- change ups
Budget cut isnt so deep this time
The Kent County Finance Committee learned last week that $955,740 worth of expenses have to be cut to balance the fiscal year 2013 operating budget because county administrators can’t dig into the fund’s reserve to make projected expenditures meet expected revenues.
“I think that’s a very good policy,” said Commissioner Jim Saalfeld, a member of the committee. The county transferred about $140,000 from the fund balance to meet expenses for this year’s budget.
Still, that spending reduction will be the lowest the county has had to make to its general fund in quite a while.
“Compared to the last five years, the reduction is modest,” said County Administrator and Controller Daryl Delabbio.
“It’s a modest number compared to previous years,” echoed Marvin Van Nortwick, county budget manager.
Over the past five budgets, Delabbio said $25 million has been chopped from the expense side of the ledger. Van Nortwick pointed out that spending reductions to the operating budget have ranged from a low of $4.9 million to a high of $7.7 million over the last three years.
Delabbio also told the committee that the county isn’t likely to see a marked increase in revenue for the coming year. But he added he detected a few signs that the bad times may be bottoming out. “We’ll be talking about the budget again at our next meeting,” he said to committee members.
Van Nortwick said revenues are expected to be $160.7 million in 2013, while the projected expenditures currently stand at $161.7 million for a shortfall of $955,740. Property-tax revenues, which comprise 52 percent of the budget’s total income, are at $83.6 million — or $115,000 more than this year.
The projected amount is largely based on an estimate on what the county’s taxable value will be next year, a forecast that County Equalization Director Matt Woolford makes each year. Woolford is looking for a slight hike of a tenth of 1 percent in taxable value, which would translate to $14.5 million more in the overall value. Van Nortwick said if that figure holds true, it would be the first increase in taxable value across the county since 2009.
“Matt’s projections have generally been very good,” said Delabbio.
A portion of that tax revenue, though, includes the Personal Property Tax, a levy state lawmakers seem inclined to eliminate but haven’t yet, which leaves the county guessing at how much those receipts will be worth next year. Delabbio said PPT revenue has been projected at $559,000 less than this year’s figure, just to be on the safe side. The revenue has been lowered because the tax has a $40,000 exemption that goes into effect Jan. 1.
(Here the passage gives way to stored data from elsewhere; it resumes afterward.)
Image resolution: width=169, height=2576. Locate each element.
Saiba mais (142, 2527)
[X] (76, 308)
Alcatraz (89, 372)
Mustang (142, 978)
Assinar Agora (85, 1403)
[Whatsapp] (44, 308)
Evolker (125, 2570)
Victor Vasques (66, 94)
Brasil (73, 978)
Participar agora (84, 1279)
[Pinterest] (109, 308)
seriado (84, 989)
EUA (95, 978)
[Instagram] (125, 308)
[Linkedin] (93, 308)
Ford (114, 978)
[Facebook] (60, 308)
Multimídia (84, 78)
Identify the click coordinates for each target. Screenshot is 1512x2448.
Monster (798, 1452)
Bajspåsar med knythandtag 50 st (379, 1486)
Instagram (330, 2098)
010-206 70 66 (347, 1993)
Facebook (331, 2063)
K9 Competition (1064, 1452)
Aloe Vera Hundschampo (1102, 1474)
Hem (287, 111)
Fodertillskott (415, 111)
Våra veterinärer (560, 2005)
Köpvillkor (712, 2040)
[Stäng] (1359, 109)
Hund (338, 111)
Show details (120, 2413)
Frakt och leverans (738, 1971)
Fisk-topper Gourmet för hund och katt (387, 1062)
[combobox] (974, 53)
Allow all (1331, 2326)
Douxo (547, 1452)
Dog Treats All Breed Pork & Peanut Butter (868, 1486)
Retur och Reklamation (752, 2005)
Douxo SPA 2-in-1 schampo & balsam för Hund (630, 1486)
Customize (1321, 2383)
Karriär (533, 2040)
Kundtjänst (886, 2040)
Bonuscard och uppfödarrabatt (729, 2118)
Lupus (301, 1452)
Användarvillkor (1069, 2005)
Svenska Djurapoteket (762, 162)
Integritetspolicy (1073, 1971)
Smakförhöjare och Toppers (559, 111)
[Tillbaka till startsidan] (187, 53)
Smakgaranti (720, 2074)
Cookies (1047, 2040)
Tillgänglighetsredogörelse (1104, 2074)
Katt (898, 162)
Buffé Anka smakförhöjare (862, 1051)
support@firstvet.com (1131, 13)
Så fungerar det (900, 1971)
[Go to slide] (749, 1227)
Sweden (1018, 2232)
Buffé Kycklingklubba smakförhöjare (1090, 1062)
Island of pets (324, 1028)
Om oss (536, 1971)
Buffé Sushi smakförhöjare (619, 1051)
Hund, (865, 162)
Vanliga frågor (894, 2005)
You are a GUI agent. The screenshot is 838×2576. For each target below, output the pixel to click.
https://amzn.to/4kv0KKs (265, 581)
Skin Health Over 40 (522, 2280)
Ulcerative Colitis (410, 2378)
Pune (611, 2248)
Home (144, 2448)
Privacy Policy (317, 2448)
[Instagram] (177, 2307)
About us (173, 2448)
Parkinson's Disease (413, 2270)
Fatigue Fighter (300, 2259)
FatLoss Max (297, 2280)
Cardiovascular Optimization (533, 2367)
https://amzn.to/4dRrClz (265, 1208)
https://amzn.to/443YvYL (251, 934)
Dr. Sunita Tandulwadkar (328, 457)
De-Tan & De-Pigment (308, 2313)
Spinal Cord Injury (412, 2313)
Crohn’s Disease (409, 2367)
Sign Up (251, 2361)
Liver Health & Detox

Delabbio said he didn’t think lawmakers would take any further action on the PPT this year, but he also said the tax “has a target on its back” and could have a greater effect on county revenue in 2014, even more so if lawmakers don’t come up with replacement revenues. “I know the Personal Property Tax is going to be addressed sometime in the Legislature,” he said.
The county receives about $10 million annually from the PPT.
As for expenditures, Van Nortwick said wages are up slightly for next year but health-insurance costs are projected to be lower in 2013 than this year. Total wages are expected to rise by $1 million, while health care costs should fall by $820,000, a dip of 7 percent. The county’s pension cost, though, is expected to rise by 16 percent or $900,000. Personnel costs account for 53 percent of the budget’s expenses.
Van Nortwick also said the county likely will transfer $1.3 million from operations to the lodging excise tax account for next year to make sure the fund has enough money to make the payment on the bonds that helped build DeVos Place. That bond payment rises by more than 3 percent each year. Next year’s subsidy would top the $840,000 the county made this year, but would be less than the $1.4 million the county put into the account in 2011.
The county has established a budget review committee that is working with department heads to find ways to reduce expenses for the coming year. The committee began meeting earlier this month and the county’s fiscal year begins Jan. 1.
In the meantime, the Finance Committee approved an agreement with the state that allows Lansing to use the excess capacity in the county’s broadband network at no cost. The contract is for a year and is renewable. County Information Technology Director Craig Paull said Kent gets free access to the state’s network so the agreement is reciprocal.
Committee members also eliminated a 99-year lease the county made with Plainfield Township in 2003 for 151 acres of property along Ten Mile Road, just east of the North Kent landfill, and agreed to transfer the property outright to the township. The property is also east of the site where the West Michigan Sports Commission plans to build a baseball and softball complex.
Department of Public Works Director Doug Wood said the land was worth about $2.4 million before property values fell and was the state’s first lined landfill. The agreement calls for the township to use the land for public recreational purposes. Wood said Plainfield officials plan to construct an archery center and a mountain bike trail on the acreage.
Assistant County Corporate Counsel Linda Howell said the township would be responsible for any environmental concerns that may surface. Wood said none have come up during the 40 years the county has owned the property.
“Plainfield counts it in their Master Plan, but we don’t count it in ours,” said County Parks Director Roger Sabine.
Commissioners will have the final say on the IT agreement and the land transfer Sept. 13.